- [Activity]:
Transcribe every record that appears below, exactly and in full.

Stored data
%%

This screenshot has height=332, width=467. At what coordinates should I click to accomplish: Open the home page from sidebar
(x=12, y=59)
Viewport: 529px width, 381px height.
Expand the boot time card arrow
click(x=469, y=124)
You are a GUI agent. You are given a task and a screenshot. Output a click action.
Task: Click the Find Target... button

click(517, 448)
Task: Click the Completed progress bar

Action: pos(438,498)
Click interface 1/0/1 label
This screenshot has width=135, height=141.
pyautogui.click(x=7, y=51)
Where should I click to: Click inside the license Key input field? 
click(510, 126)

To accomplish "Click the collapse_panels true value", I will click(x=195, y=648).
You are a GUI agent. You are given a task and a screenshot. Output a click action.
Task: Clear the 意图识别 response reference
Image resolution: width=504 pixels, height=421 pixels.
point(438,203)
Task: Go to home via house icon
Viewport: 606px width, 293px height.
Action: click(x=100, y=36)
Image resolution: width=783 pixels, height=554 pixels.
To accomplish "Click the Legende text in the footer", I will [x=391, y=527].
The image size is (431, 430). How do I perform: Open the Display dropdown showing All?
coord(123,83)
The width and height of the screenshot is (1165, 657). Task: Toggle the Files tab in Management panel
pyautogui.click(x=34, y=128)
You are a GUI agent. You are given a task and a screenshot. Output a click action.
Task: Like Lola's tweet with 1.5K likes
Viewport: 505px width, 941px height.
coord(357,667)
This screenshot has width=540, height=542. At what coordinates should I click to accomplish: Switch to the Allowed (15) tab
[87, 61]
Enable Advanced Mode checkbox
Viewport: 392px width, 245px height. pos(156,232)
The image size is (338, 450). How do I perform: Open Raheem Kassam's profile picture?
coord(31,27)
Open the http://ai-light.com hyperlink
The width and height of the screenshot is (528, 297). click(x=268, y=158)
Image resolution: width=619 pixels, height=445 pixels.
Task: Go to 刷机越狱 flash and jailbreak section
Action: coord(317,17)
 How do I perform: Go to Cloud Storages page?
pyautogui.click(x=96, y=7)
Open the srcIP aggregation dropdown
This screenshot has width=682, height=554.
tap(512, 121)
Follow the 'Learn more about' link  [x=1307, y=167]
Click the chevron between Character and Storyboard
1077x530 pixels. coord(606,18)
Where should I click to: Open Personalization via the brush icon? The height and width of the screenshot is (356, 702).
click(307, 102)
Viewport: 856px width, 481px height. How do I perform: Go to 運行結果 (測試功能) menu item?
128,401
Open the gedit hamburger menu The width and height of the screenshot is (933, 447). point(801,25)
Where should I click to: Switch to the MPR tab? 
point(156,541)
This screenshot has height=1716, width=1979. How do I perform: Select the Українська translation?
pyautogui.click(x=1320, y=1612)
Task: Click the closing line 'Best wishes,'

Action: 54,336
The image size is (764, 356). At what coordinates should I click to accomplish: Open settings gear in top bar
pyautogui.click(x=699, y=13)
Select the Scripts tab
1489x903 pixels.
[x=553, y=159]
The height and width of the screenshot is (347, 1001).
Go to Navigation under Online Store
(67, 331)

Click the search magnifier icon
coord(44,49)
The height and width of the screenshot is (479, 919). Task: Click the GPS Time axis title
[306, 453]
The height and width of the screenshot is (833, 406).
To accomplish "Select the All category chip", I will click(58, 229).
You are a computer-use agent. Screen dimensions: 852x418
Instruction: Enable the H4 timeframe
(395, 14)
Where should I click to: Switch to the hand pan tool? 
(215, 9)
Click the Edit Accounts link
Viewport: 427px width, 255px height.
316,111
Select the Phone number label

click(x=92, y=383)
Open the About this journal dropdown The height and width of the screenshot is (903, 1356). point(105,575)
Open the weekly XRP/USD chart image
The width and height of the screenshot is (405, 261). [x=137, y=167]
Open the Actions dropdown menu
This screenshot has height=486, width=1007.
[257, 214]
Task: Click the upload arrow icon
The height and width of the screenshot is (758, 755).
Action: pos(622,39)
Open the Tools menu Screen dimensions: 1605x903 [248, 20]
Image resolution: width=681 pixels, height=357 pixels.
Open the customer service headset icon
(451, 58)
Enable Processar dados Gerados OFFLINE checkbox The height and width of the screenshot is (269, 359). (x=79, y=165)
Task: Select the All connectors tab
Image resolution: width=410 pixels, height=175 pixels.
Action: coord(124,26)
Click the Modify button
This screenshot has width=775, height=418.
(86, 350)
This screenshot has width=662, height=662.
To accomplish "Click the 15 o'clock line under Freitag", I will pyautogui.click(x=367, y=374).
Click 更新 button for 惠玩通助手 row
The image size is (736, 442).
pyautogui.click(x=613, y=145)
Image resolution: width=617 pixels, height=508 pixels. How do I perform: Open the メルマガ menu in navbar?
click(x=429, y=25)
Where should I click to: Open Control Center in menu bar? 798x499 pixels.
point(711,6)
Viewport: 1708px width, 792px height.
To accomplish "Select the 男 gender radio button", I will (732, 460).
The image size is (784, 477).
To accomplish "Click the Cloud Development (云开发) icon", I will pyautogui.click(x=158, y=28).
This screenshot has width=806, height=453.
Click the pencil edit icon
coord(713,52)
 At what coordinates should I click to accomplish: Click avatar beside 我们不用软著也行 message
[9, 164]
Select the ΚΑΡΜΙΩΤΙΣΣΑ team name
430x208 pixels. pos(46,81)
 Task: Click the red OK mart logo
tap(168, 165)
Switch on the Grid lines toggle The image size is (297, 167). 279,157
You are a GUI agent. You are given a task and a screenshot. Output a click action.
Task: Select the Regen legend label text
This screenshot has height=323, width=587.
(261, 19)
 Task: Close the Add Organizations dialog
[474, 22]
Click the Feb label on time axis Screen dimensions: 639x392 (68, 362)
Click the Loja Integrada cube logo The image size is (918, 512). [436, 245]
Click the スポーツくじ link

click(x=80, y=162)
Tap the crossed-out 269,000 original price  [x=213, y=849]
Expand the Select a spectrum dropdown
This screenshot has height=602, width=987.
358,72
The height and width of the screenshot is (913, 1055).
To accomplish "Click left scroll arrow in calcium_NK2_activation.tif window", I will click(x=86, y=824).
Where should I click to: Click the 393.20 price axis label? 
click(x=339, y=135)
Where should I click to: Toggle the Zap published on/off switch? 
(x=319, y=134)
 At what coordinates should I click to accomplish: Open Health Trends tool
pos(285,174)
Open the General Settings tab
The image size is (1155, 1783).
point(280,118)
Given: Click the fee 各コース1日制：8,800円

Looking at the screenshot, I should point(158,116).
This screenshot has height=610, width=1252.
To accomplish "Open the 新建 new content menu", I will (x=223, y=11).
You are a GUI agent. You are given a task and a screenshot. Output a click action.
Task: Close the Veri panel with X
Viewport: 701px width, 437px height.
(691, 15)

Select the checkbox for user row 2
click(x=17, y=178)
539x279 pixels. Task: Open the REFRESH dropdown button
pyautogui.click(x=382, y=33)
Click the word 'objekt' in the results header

%%

- [Answer section]:
This screenshot has height=332, width=467. At what coordinates should I click to accomplish: Open the home page from sidebar
(x=12, y=59)
Viewport: 529px width, 381px height.
Expand the boot time card arrow
click(x=469, y=124)
You are a GUI agent. You are given a task and a screenshot. Output a click action.
Task: Click the Find Target... button

click(517, 448)
Task: Click the Completed progress bar

Action: pos(438,498)
Click interface 1/0/1 label
This screenshot has width=135, height=141.
pyautogui.click(x=7, y=51)
Where should I click to: Click inside the license Key input field? 
click(510, 126)

To accomplish "Click the collapse_panels true value", I will click(x=195, y=648).
You are a GUI agent. You are given a task and a screenshot. Output a click action.
Task: Clear the 意图识别 response reference
Image resolution: width=504 pixels, height=421 pixels.
point(438,203)
Task: Go to home via house icon
Viewport: 606px width, 293px height.
Action: click(x=100, y=36)
Image resolution: width=783 pixels, height=554 pixels.
To accomplish "Click the Legende text in the footer", I will [x=391, y=527].
The image size is (431, 430). How do I perform: Open the Display dropdown showing All?
coord(123,83)
The width and height of the screenshot is (1165, 657). Task: Toggle the Files tab in Management panel
pyautogui.click(x=34, y=128)
You are a GUI agent. You are given a task and a screenshot. Output a click action.
Task: Like Lola's tweet with 1.5K likes
Viewport: 505px width, 941px height.
coord(357,667)
This screenshot has width=540, height=542. At what coordinates should I click to accomplish: Switch to the Allowed (15) tab
[87, 61]
Enable Advanced Mode checkbox
Viewport: 392px width, 245px height. pos(156,232)
The image size is (338, 450). How do I perform: Open Raheem Kassam's profile picture?
coord(31,27)
Open the http://ai-light.com hyperlink
The width and height of the screenshot is (528, 297). click(x=268, y=158)
Image resolution: width=619 pixels, height=445 pixels.
Task: Go to 刷机越狱 flash and jailbreak section
Action: coord(317,17)
 How do I perform: Go to Cloud Storages page?
pyautogui.click(x=96, y=7)
Open the srcIP aggregation dropdown
This screenshot has width=682, height=554.
tap(512, 121)
Follow the 'Learn more about' link  [x=1307, y=167]
Click the chevron between Character and Storyboard
1077x530 pixels. coord(606,18)
Where should I click to: Open Personalization via the brush icon? The height and width of the screenshot is (356, 702).
click(307, 102)
Viewport: 856px width, 481px height. How do I perform: Go to 運行結果 (測試功能) menu item?
128,401
Open the gedit hamburger menu The width and height of the screenshot is (933, 447). point(801,25)
Where should I click to: Switch to the MPR tab? 
point(156,541)
This screenshot has height=1716, width=1979. How do I perform: Select the Українська translation?
pyautogui.click(x=1320, y=1612)
Task: Click the closing line 'Best wishes,'

Action: 54,336
The image size is (764, 356). At what coordinates should I click to accomplish: Open settings gear in top bar
pyautogui.click(x=699, y=13)
Select the Scripts tab
1489x903 pixels.
[x=553, y=159]
The height and width of the screenshot is (347, 1001).
Go to Navigation under Online Store
(67, 331)

Click the search magnifier icon
coord(44,49)
The height and width of the screenshot is (479, 919). Task: Click the GPS Time axis title
[306, 453]
The height and width of the screenshot is (833, 406).
To accomplish "Select the All category chip", I will click(58, 229).
You are a computer-use agent. Screen dimensions: 852x418
Instruction: Enable the H4 timeframe
(395, 14)
Where should I click to: Switch to the hand pan tool? 
(215, 9)
Click the Edit Accounts link
Viewport: 427px width, 255px height.
316,111
Select the Phone number label

click(x=92, y=383)
Open the About this journal dropdown The height and width of the screenshot is (903, 1356). point(105,575)
Open the weekly XRP/USD chart image
The width and height of the screenshot is (405, 261). [x=137, y=167]
Open the Actions dropdown menu
This screenshot has height=486, width=1007.
[257, 214]
Task: Click the upload arrow icon
The height and width of the screenshot is (758, 755).
Action: pos(622,39)
Open the Tools menu Screen dimensions: 1605x903 [248, 20]
Image resolution: width=681 pixels, height=357 pixels.
Open the customer service headset icon
(451, 58)
Enable Processar dados Gerados OFFLINE checkbox The height and width of the screenshot is (269, 359). (x=79, y=165)
Task: Select the All connectors tab
Image resolution: width=410 pixels, height=175 pixels.
Action: coord(124,26)
Click the Modify button
This screenshot has width=775, height=418.
(86, 350)
This screenshot has width=662, height=662.
To accomplish "Click the 15 o'clock line under Freitag", I will pyautogui.click(x=367, y=374).
Click 更新 button for 惠玩通助手 row
The image size is (736, 442).
pyautogui.click(x=613, y=145)
Image resolution: width=617 pixels, height=508 pixels. How do I perform: Open the メルマガ menu in navbar?
click(x=429, y=25)
Where should I click to: Open Control Center in menu bar? 798x499 pixels.
point(711,6)
Viewport: 1708px width, 792px height.
To accomplish "Select the 男 gender radio button", I will (732, 460).
The image size is (784, 477).
To accomplish "Click the Cloud Development (云开发) icon", I will pyautogui.click(x=158, y=28).
This screenshot has width=806, height=453.
Click the pencil edit icon
coord(713,52)
 At what coordinates should I click to accomplish: Click avatar beside 我们不用软著也行 message
[9, 164]
Select the ΚΑΡΜΙΩΤΙΣΣΑ team name
430x208 pixels. pos(46,81)
 Task: Click the red OK mart logo
tap(168, 165)
Switch on the Grid lines toggle The image size is (297, 167). 279,157
You are a GUI agent. You are given a task and a screenshot. Output a click action.
Task: Select the Regen legend label text
This screenshot has height=323, width=587.
(261, 19)
 Task: Close the Add Organizations dialog
[474, 22]
Click the Feb label on time axis Screen dimensions: 639x392 (68, 362)
Click the Loja Integrada cube logo The image size is (918, 512). [436, 245]
Click the スポーツくじ link

click(x=80, y=162)
Tap the crossed-out 269,000 original price  [x=213, y=849]
Expand the Select a spectrum dropdown
This screenshot has height=602, width=987.
358,72
The height and width of the screenshot is (913, 1055).
To accomplish "Click left scroll arrow in calcium_NK2_activation.tif window", I will click(x=86, y=824).
Where should I click to: Click the 393.20 price axis label? 
click(x=339, y=135)
Where should I click to: Toggle the Zap published on/off switch? 
(x=319, y=134)
 At what coordinates should I click to accomplish: Open Health Trends tool
pos(285,174)
Open the General Settings tab
The image size is (1155, 1783).
point(280,118)
Given: Click the fee 各コース1日制：8,800円

Looking at the screenshot, I should point(158,116).
This screenshot has height=610, width=1252.
To accomplish "Open the 新建 new content menu", I will (x=223, y=11).
You are a GUI agent. You are given a task and a screenshot. Output a click action.
Task: Close the Veri panel with X
Viewport: 701px width, 437px height.
(691, 15)

Select the checkbox for user row 2
click(x=17, y=178)
539x279 pixels. Task: Open the REFRESH dropdown button
pyautogui.click(x=382, y=33)
Click the word 'objekt' in the results header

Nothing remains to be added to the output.